Às pressas, correram com ele pro hospital do Manoelzinho e apesar dos esforços da equipe médica ele acabou batendo as botas. Morreu agorinha mesmo... diziam os moradores do bairro em rodinhas de fuxico aqui e acolá. O velório vai varar a madrugada e o enterro vai ser no inicio da manhã do dia seguinte no cemitério local.
O velório seria concorrido, pois o falecido havia se aposentado há pouco na Cia. de Tecidos Santanense, onde havia trabalhado por quase quarenta anos, sempre ocupando cargos de supervisão e média Gerência. Tinha um grande círculo de amizades e uma parentada esparramada por toda a cidade. A notícia da sua morte, por suicídio, havia causado não só surpresa, mas também uma grande comoção entre os parentes e amigos mais próximos.

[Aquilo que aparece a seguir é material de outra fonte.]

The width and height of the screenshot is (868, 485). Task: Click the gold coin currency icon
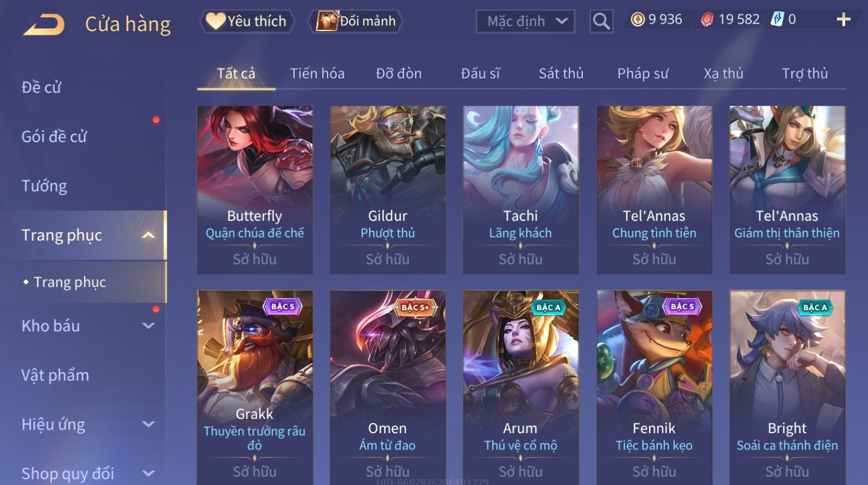[637, 20]
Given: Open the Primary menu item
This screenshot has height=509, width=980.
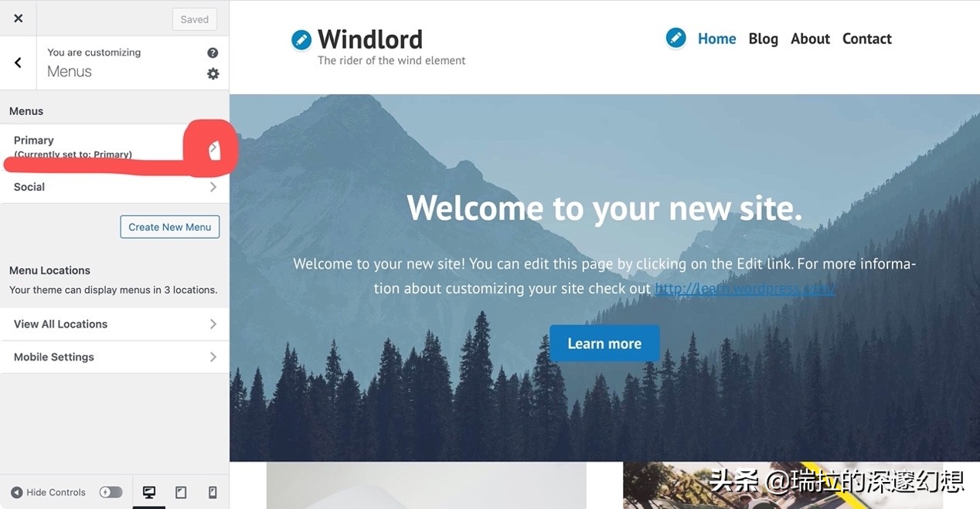Looking at the screenshot, I should [x=114, y=147].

- “Quem podia imaginar uma coisa desta, gente!” – Exclamava o Jovico do Bia, numa roda de amigos - “pelo que eu sei, ele não tinha grande problemas, a não ser uma grande saudade de voltar ao batente do dia a dia na Cia. de Tecidos Santanense”.
- “É! – Ele tinha uma grande paixão pelo seu serviço e de uma hora pra outra se viu em casa, com o dia todo sem ter o que fazer. Só pode ser isto” - concluía para os atentos amigos em sua volta.

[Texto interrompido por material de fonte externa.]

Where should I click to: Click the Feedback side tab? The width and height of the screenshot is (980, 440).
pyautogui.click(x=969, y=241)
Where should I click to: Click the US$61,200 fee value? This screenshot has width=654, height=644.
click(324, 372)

Já eram aproximadamente umas dez horas da noite, com a residência do falecido abarrotada de gente, em função do grande círculo de amizade da família, quando ele chegou. Logo, logo um zum, zum, zum de reprovação percorreu todo o recinto, quando aquela figura suja, maltrapilha e exalando cachaça por onde passava, foi entrando, entrando e se postando bem ao lado do caixão, próximo à viúva.
- “Vê se pode! Como eles deixaram o cachaceiro do Jerônimo entrar em um recinto tão familiar!”.
- Exclamavam uns.
- “Só falta agora ele pedir uma dose de cachaça pra coitada da viúva que está aos prantos, debruçada sobre o caixão!”. – Exclamavam outros. Um grupo de rapazes ameaçou colocar pra fora da casa o indesejável intruso, mas foram contidos pelos familiares do falecido.
Em pé, com os braços cruzados bem ao lado do caixão e em silêncio, o Jerônimo, observado por todos que lotavam a ampla sala, fitava atentamente o falecido, quando para surpresa e apreensão de todos, indagou bem alto para a chorosa viúva.
- “Estricnina?”.
- “Solda cáustica!” – Respondeu a chorosa viúva, sem ao menos levantar a cabeça.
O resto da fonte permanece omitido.